Home Spundge: A Collaborative Solution To Online Information Overload

Spundge: A Collaborative Solution To Online Information Overload

As a journalist, I spend much of my time sifting through media from the social networks, RSS feeds, and blogs I follow. I need ways to filter out the noise and focus on the good stuff, and I bet that other content creators like marketers, analysts, developers and entrepreneurs could use the same thing. I think I’ve found the right tool for the job.

Spundge is a streaming service for searching, sharing and publishing Web content. It filters search results from sources you chose (social media, RSS, keyword, etc.) to save you time finding the information you need to do your job. Spundge also helps publish that information in blog posts and stories in a way similar to Storify shares social-network conversations. And it lets you do this in collaboration with other users, meaning you can share searches and add and tweak other people’s searches. 

While Spundge caters to journalists, it lends itself to other uses. Writers of corporate blogs, social media and e-mail newsletters all need improved searches and data filters to gather relevant material. 

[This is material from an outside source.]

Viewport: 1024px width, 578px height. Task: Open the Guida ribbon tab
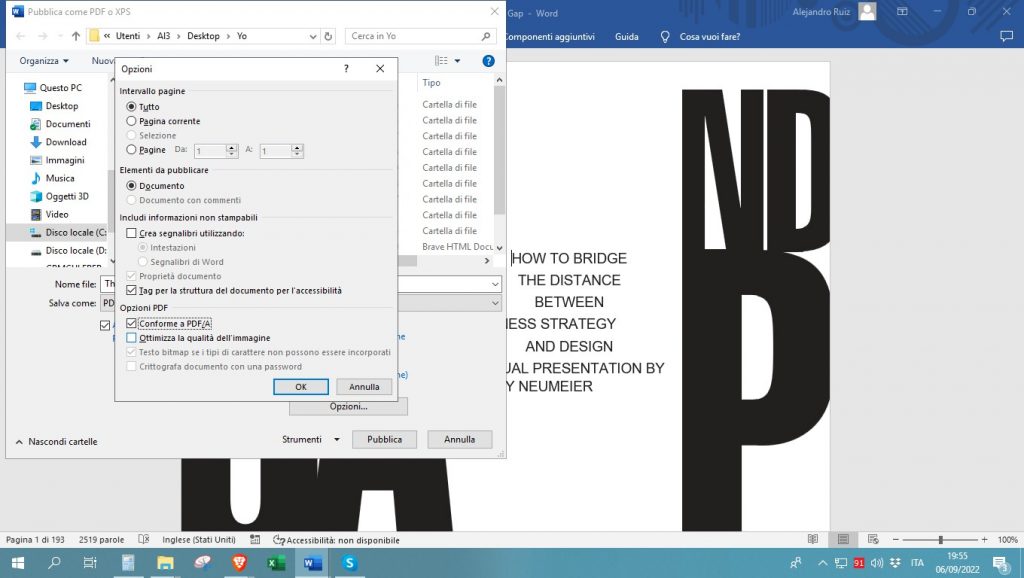tap(626, 36)
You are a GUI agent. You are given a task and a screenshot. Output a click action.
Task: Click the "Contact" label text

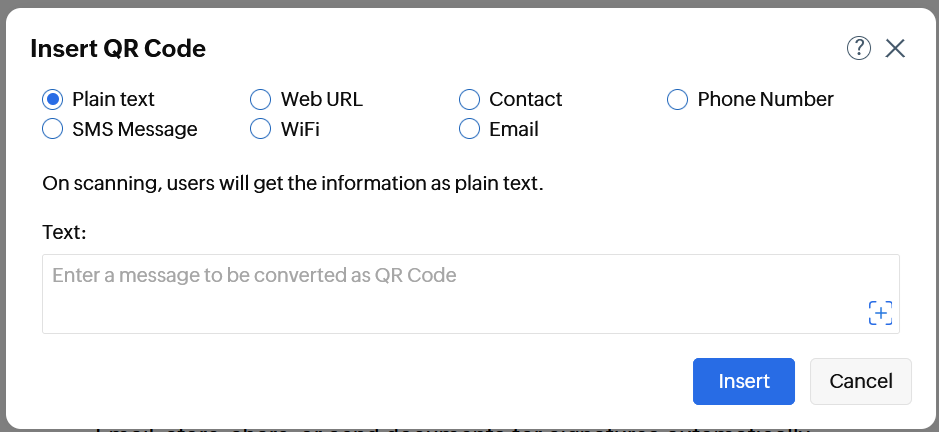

Julie Westfall, curation editor at Digital First Media, an online and print publisher and venture fund, has been using Spundge to find better story-telling tools “that are still practical enough for everyday use.” Westfall said Spundge improves content discovery and collaboration for a variety of communication needs, calling it “a really nice back end that will allow a lot of flexibility. Because it operates more like a traditional back-end content-management system with added social integration, I see potential for small sites to use it as an everyday tool.”   

Stream This

The service publicly debuted at last month’s ONA conference in San Francisco and already boasts more than 1,000 sign-ups without any traditional PR or outreach. It comes in a  free version and a $9-per-month version for large-scale organizations.

Here’s how it works: The tool lets you cull media from multiple sources like keyword searches, social networks, blogs, and RSS feeds, filtered by time, location and language. It organizes the material into “noteboks” that can be viewed as headlines and summaries. Results can also be shared for collaboration or published by dropping notebook items into a text window and publishing via WordPress or Tumblr. 

Spundge is also tinkering with new ways to monetize the material you collect, looking for ways to create advertising that fits in with content. That endeavor is still in early testing, with Spundge looking at working with brands and publishers. 

A New Way To Curate Media

“It’s an end-to-end platform to track and monitor content, and from there to publish it,” explained Craig Silverman, Spundge’s journalist-in-residence and founder of Poynter’s Regret the Error blog. Silverman said the service makes his work at Poynter easier, speeding up his workflow and helping him avoid getting bogged down reading 100 media blogs and news feeds. “I save about 45 minutes a day,” he says. “We went with newsrooms first because they have an acute problem with information overload,” Silverman said. “For us, there was a moment of realization that starting with newsroooms made sense because so many organizations had to mimic that: Turning knowledge into content.” 

Silverman thinks the ways we curate online content are outdated and hopes Spundge’s collaboration capabilities will help people rise above the information overload that threatens to overwhelm us all. “Collaboration is really key,” he said, describing Spundge’s collaboration features as a constant editorial meeting in real life. Twitter, RSS feeds, email newsletters, none of these things talk to each other or are collaborative, Silverman pointed out. “It allows a variety of people in organizations to stay on top of interests.” 

Right now, 20 newsrooms are using the service, including the Guardian, Atlantic Media’s new startup Quartz, and Digital First Media. Early adopters also include marketers, PR agencies, and communication professionals in the nonprofit and financial sectors who want to track causes and master what Silverman calls “large knowledge challenges.”